> [Exercise goal] All that is needed is the line in the material below containing "This screenshot has height=414, width=600.", plus every line after it, printed exactly.

> [Data records]
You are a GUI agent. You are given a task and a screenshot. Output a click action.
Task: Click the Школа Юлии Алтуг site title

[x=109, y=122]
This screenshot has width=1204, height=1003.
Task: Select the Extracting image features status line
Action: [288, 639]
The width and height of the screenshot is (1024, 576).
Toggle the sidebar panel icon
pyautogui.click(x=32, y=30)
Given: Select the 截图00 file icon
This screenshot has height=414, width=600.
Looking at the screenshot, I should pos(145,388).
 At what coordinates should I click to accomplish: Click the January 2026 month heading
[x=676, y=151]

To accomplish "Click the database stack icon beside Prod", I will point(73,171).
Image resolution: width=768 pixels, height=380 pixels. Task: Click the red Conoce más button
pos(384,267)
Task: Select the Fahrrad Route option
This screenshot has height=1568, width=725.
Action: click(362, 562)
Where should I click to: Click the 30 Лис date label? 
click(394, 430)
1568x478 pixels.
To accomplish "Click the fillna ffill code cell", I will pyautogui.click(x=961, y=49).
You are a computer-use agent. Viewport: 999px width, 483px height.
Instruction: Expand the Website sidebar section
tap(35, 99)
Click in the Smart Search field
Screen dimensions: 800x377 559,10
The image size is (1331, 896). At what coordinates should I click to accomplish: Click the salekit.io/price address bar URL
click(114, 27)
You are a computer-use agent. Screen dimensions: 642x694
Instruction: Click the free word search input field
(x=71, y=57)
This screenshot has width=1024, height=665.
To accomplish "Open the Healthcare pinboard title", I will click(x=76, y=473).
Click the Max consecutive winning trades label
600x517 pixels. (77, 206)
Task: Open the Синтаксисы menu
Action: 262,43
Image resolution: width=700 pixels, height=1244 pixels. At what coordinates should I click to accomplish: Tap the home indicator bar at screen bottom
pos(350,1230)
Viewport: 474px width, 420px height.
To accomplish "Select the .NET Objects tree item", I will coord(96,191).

> [Answer for the task]
This screenshot has height=414, width=600.
Looking at the screenshot, I should pos(145,388).
 At what coordinates should I click to accomplish: Click the January 2026 month heading
[x=676, y=151]

To accomplish "Click the database stack icon beside Prod", I will point(73,171).
Image resolution: width=768 pixels, height=380 pixels. Task: Click the red Conoce más button
pos(384,267)
Task: Select the Fahrrad Route option
This screenshot has height=1568, width=725.
Action: click(362, 562)
Where should I click to: Click the 30 Лис date label? 
click(394, 430)
1568x478 pixels.
To accomplish "Click the fillna ffill code cell", I will pyautogui.click(x=961, y=49).
You are a computer-use agent. Viewport: 999px width, 483px height.
Instruction: Expand the Website sidebar section
tap(35, 99)
Click in the Smart Search field
Screen dimensions: 800x377 559,10
The image size is (1331, 896). At what coordinates should I click to accomplish: Click the salekit.io/price address bar URL
click(114, 27)
You are a computer-use agent. Screen dimensions: 642x694
Instruction: Click the free word search input field
(x=71, y=57)
This screenshot has width=1024, height=665.
To accomplish "Open the Healthcare pinboard title", I will click(x=76, y=473).
Click the Max consecutive winning trades label
600x517 pixels. (77, 206)
Task: Open the Синтаксисы menu
Action: 262,43
Image resolution: width=700 pixels, height=1244 pixels. At what coordinates should I click to accomplish: Tap the home indicator bar at screen bottom
pos(350,1230)
Viewport: 474px width, 420px height.
To accomplish "Select the .NET Objects tree item", I will coord(96,191).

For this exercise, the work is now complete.